--- STATED TASK ---
Reproduce the lines of the records that run from the line containing "You are a computer-use agent. Image" through the line containing "Click the annual consumption value 584", with both of those lines included, and omit the pictures from your reply.

--- GIVEN RECORDS ---
━━━━━━━━━━━━━━━━━━━━━━━━━━━━━━

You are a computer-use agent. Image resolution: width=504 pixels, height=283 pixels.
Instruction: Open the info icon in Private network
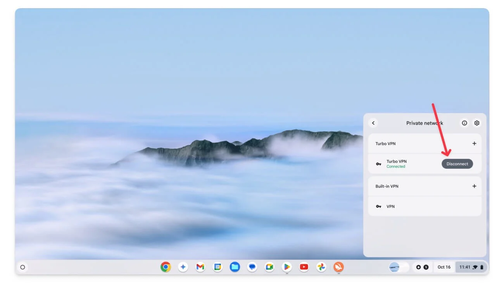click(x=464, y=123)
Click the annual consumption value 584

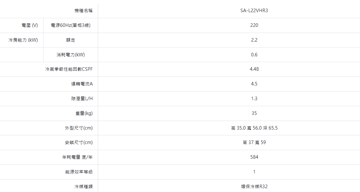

━━━━━━━━━━━━━━━━━━━━━━━━━━━━━━

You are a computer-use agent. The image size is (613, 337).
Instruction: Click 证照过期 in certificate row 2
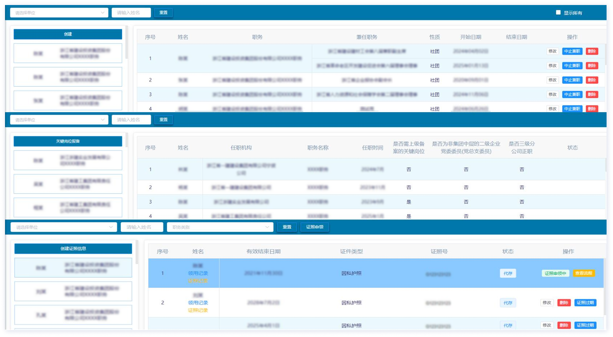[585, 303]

━━━━━━━━━━━━━━━━━━━━━━━━━━━━━━

--- THE RESPONSE ---
You are a computer-use agent. Image resolution: width=504 pixels, height=283 pixels.
Instruction: Open the info icon in Private network
click(x=464, y=123)
Click the annual consumption value 584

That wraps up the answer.